On Steve McQueen’s So-Called Vanity Project 

Notes on ‘Le Mans.’


Dialogue is so limited in 1971’s Le Mans that it takes almost 40 minutes for any to be heard. One of the rare lines offered is among the quotes most often invoked when on the subject of its actor-slash-racecar-driver star, Steve McQueen: “Racing is life; everything that happens before or after is just waiting.” It’s a neat summation of his devotion to the sport, delivered through fiction but fundamentally true to the man saying it. It also encapsulates what does not work as Le Mans as a movie. Whenever the screen isn’t being taken over by a race, you do, indeed, feel like you’re just waiting.

Le Mans is the kind of film where, if someone were to tell you that it was an incomplete movie finally seeing the light of day decades after its thwarted production at the behest of McQueen’s estate, it would be easy to believe. It almost entirely comprises documentary footage taken from the 24 Hours of Le Mans race of 1970, with extremely sporadic “dramatic” moments featuring McQueen, playing a driver named Michael Delaney grieving the recent death of a competitor, and his fellow contestants that feel so foreshortened that it’s like they arrived to shoot a scene only to be reminded that there was no script to work from. 

Which was basically true: “We had the star, we had the drivers. We had an incredible array of technical support; we had everything. Except a script,” producer Hal Hamilton said in the 2015 documentary The Man & Le Mans, which chronicles McQueen’s determination to make the movie. (Alan Trustman, who co-wrote 1968’s Bullitt, had initially been brought on for the screenplay before a spat with McQueen led to his firing; Lee H. Katzin, hired after the original director of the movie also left, eventually seized whatever creative control he could to cobble something together.) 

McQueen had been so determined to make Le Mans because he wanted to, in one of his movies, make an as authentic-as-possible impression on audiences of what it was really like to race. The film succeeds at that on a technical front — cameras feel omnipresent, eager to capture as many angles possible during a drive — though it’s hard to ever get that invested in what’s going on. These characters are so thinly sketched that watching the competition is not dissimilar from watching cars in a video game speeding around, us picking favorites based on little besides which vehicle is nicest to look at. 

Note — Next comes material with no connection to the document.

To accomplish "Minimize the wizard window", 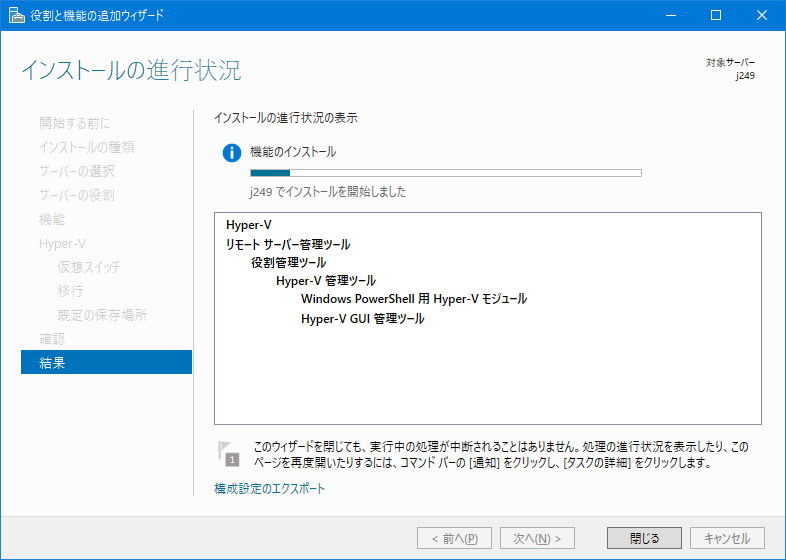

McQueen might have wanted to make the sport, and his relationship to it, feel more legible to the audiences who liked him as a star, but Le Mans doesn’t do much to enrich understanding. It just provides more visual fodder for ideas of McQueen’s celebrity image being inextricable from cars and not much else. Still, it’s a fascinating movie — a testament to how a large ego, big ambitions, and little-to-no concrete ideas can destructively coalesce.